On revient sur le plateau, et, après un ridicule reportage sur la baraque tape à l'œil de Michel Leeb, on entre dans le vif du sujet, et ce avant 23 h et sans aucune signalétique CSA en bas de l'écran… Dans ce reportage "réservé aux adultes", pompeusement intitulé "Les esclaves sexuels", on entre dans un club SM de Paris, où sont vendus des hommes et des femmes aux enchères, le temps d'une petite gâterie. On apprend que dans ce club se rencontrent régulièrement des médecins, des PDG, des journalistes, des psys… ce qui fait dire à la patronne "Pourquoi des gens aussi socialement bien placés se prêtent-ils à ce jeu ?". Ben… parce que c'est leur truc ! Je ne savais pas que les pratiques sexuelles étaient soumises à critères sociaux !
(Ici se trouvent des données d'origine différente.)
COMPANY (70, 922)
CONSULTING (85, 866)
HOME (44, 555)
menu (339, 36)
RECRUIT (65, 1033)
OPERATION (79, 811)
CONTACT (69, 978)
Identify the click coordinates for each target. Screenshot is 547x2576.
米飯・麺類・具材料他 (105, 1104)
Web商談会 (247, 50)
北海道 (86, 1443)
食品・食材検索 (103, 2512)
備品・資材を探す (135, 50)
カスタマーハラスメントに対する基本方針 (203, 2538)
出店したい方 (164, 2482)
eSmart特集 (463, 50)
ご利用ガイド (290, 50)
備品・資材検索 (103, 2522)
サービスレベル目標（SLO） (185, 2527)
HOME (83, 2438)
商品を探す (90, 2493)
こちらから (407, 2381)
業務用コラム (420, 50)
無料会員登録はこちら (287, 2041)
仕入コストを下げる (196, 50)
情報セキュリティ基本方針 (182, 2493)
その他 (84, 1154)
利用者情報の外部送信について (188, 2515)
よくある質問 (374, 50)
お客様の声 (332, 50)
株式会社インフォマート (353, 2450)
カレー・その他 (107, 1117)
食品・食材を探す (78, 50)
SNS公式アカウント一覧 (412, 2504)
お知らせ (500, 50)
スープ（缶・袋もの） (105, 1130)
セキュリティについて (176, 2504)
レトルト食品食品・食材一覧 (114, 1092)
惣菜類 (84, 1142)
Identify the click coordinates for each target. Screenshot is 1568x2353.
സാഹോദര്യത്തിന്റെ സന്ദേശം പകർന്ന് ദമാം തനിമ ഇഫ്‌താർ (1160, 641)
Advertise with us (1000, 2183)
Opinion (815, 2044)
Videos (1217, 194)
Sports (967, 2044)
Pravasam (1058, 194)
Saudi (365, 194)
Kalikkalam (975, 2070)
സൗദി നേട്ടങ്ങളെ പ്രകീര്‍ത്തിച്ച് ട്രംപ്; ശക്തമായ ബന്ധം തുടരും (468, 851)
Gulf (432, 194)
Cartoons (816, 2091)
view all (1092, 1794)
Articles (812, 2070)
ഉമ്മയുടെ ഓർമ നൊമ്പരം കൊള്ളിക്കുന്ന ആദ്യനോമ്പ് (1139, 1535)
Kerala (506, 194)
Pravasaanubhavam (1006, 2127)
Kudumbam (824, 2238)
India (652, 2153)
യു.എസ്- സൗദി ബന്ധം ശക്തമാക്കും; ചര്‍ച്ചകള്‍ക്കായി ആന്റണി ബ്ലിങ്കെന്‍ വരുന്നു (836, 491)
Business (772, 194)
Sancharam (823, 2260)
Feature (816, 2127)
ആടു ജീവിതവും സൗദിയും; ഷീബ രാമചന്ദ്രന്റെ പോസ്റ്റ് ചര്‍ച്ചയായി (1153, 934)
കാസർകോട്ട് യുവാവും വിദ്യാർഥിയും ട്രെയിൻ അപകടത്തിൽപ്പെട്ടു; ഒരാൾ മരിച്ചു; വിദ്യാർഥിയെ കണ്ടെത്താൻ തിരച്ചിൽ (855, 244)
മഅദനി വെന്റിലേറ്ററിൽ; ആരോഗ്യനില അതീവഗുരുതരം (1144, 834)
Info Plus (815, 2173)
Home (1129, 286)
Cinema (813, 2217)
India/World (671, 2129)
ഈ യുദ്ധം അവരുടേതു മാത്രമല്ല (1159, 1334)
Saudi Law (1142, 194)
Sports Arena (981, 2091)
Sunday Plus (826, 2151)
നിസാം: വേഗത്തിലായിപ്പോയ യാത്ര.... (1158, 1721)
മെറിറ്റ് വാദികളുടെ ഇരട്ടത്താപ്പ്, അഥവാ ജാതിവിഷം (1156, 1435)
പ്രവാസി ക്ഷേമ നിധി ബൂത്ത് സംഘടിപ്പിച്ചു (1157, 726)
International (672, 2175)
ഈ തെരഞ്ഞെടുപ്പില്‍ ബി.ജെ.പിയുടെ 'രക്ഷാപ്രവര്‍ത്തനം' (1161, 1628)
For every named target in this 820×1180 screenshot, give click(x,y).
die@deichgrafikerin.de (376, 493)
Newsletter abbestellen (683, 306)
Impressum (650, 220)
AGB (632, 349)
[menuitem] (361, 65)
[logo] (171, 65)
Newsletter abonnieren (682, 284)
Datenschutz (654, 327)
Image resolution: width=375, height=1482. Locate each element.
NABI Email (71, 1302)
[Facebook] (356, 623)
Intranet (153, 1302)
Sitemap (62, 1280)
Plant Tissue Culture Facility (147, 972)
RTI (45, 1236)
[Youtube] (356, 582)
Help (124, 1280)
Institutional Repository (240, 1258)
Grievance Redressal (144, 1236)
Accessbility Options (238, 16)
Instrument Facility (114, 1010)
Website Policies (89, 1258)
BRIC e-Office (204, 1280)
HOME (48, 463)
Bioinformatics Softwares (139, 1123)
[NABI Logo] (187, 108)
Ce reportage est, sur tout sa durée, totalement grotesque, ça sent le bidonnage à plein nez. Mais c'est pas grave, ça fait de l'audience ! Ce qui me fait délirer dans l'histoire, c'est que ce reportage était censé, je pense, être choquant. Et je dois reconnaître que j'ai été choquée, mais pas par le fond… Ce qui m'a scandalisée, ce ne sont pas les pratiques sexuelles de ces bourgeois parigots en quête de sensations fortes, ce sont les huées du public au retour plateau, huées encouragées par les animateurs et l'invité.